** RECORDS FOR THE TASK **
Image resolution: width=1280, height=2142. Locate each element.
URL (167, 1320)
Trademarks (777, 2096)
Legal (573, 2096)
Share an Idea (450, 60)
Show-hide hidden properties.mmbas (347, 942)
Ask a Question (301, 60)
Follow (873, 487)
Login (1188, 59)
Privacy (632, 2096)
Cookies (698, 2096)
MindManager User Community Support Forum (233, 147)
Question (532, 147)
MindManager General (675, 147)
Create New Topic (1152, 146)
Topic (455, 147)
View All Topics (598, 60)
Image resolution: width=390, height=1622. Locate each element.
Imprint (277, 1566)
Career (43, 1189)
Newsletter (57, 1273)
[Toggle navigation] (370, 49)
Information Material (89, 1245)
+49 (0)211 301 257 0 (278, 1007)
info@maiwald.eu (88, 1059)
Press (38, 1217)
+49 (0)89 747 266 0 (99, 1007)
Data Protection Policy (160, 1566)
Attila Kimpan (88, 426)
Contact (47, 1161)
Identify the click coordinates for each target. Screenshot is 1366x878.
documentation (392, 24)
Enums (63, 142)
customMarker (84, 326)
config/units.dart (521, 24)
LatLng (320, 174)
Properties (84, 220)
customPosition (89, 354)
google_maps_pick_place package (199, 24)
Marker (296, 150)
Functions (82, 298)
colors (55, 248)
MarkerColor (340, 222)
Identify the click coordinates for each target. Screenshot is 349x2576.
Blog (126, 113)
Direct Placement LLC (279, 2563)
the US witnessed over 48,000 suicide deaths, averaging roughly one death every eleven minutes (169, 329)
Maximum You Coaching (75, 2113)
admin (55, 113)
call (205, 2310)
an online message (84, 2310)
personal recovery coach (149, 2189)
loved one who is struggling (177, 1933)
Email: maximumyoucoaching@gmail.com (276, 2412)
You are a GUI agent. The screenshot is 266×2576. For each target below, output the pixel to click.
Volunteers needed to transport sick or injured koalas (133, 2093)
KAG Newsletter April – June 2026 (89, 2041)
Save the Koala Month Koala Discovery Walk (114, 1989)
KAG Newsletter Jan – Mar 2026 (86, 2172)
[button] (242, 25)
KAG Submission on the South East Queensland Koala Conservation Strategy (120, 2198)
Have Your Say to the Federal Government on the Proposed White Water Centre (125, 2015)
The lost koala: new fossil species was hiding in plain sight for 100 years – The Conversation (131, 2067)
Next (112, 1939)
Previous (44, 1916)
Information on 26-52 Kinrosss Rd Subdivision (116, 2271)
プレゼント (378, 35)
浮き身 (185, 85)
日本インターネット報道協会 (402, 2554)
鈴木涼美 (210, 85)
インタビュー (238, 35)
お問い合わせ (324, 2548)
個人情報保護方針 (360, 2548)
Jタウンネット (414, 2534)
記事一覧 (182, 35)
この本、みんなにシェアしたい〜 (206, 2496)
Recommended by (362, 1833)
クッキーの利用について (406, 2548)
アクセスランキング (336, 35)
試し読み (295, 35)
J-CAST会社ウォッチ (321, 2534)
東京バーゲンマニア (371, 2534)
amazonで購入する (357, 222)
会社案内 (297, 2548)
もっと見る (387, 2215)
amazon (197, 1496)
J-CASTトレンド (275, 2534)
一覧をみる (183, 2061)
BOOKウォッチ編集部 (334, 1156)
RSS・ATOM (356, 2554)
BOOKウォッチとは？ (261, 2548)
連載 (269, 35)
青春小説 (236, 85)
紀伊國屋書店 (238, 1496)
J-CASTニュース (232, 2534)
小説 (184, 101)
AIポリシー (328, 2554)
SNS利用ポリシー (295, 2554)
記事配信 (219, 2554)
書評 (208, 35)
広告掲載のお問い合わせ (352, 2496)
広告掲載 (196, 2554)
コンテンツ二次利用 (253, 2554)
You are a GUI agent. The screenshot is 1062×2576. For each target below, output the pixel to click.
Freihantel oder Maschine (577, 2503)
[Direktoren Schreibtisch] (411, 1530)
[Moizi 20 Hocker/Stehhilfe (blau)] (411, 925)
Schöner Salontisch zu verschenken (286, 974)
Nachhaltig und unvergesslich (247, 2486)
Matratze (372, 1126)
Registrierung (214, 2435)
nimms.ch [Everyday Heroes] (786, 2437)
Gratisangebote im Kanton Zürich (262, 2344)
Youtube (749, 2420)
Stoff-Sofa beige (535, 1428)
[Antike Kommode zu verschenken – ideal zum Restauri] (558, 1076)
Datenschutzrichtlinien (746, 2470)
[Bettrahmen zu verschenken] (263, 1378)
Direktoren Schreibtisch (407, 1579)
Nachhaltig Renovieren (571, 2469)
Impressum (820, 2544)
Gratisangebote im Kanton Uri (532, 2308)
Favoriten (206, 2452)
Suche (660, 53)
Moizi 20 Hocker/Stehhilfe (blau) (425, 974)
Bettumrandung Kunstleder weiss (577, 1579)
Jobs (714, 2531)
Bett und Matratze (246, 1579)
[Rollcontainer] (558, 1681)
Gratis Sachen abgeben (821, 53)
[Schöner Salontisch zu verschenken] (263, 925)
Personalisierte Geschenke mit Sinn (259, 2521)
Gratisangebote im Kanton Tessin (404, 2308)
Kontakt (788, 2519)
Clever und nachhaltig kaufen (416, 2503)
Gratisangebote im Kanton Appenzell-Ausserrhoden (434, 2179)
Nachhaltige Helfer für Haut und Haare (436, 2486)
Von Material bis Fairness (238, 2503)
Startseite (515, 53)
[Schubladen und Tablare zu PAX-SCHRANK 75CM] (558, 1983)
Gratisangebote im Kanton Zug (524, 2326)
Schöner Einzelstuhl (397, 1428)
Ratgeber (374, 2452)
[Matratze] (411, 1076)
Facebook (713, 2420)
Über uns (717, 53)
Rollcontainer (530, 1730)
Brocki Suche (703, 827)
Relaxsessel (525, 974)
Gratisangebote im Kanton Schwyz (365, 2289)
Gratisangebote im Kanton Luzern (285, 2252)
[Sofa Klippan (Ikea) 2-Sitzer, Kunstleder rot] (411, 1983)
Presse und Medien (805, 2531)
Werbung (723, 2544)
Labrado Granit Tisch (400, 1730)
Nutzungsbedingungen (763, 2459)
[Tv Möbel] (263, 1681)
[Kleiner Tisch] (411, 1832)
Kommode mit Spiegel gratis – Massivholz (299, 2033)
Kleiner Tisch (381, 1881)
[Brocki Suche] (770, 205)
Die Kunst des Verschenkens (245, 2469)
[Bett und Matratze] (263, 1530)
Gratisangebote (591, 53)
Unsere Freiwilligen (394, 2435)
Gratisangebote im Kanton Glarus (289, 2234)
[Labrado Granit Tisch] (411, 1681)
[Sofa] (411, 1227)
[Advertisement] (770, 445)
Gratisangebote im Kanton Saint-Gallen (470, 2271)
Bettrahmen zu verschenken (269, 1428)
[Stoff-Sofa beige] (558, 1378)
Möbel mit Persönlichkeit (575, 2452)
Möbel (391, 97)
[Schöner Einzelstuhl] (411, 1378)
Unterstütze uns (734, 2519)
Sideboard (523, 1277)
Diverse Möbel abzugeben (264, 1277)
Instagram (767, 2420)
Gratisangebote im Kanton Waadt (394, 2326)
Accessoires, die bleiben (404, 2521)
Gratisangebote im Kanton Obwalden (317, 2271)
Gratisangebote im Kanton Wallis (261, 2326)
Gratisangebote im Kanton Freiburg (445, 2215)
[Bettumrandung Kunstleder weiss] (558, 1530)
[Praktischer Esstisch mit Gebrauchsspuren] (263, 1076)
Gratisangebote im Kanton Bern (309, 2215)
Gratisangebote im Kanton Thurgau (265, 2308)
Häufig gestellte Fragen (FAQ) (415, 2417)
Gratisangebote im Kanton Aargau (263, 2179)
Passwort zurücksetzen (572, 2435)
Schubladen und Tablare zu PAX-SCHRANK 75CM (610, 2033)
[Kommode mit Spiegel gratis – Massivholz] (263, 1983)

** EXERCISE **
From the material above, retype precisely the lines between the line holding "Bettumrandung Kunstleder weiss (577, 1579)" and the line holding "[Tv Möbel] (263, 1681)", inclusive, and nothing beyond them.

** SOLUTION TO THIS EXERCISE **
Bettumrandung Kunstleder weiss (577, 1579)
Jobs (714, 2531)
Bett und Matratze (246, 1579)
[Rollcontainer] (558, 1681)
Gratis Sachen abgeben (821, 53)
[Schöner Salontisch zu verschenken] (263, 925)
Personalisierte Geschenke mit Sinn (259, 2521)
Gratisangebote im Kanton Tessin (404, 2308)
Kontakt (788, 2519)
Clever und nachhaltig kaufen (416, 2503)
Gratisangebote im Kanton Appenzell-Ausserrhoden (434, 2179)
Nachhaltige Helfer für Haut und Haare (436, 2486)
Von Material bis Fairness (238, 2503)
Startseite (515, 53)
[Schubladen und Tablare zu PAX-SCHRANK 75CM] (558, 1983)
Gratisangebote im Kanton Zug (524, 2326)
Schöner Einzelstuhl (397, 1428)
Ratgeber (374, 2452)
[Matratze] (411, 1076)
Facebook (713, 2420)
Über uns (717, 53)
Rollcontainer (530, 1730)
Brocki Suche (703, 827)
Relaxsessel (525, 974)
Gratisangebote im Kanton Schwyz (365, 2289)
Gratisangebote im Kanton Luzern (285, 2252)
[Sofa Klippan (Ikea) 2-Sitzer, Kunstleder rot] (411, 1983)
Presse und Medien (805, 2531)
Werbung (723, 2544)
Labrado Granit Tisch (400, 1730)
Nutzungsbedingungen (763, 2459)
[Tv Möbel] (263, 1681)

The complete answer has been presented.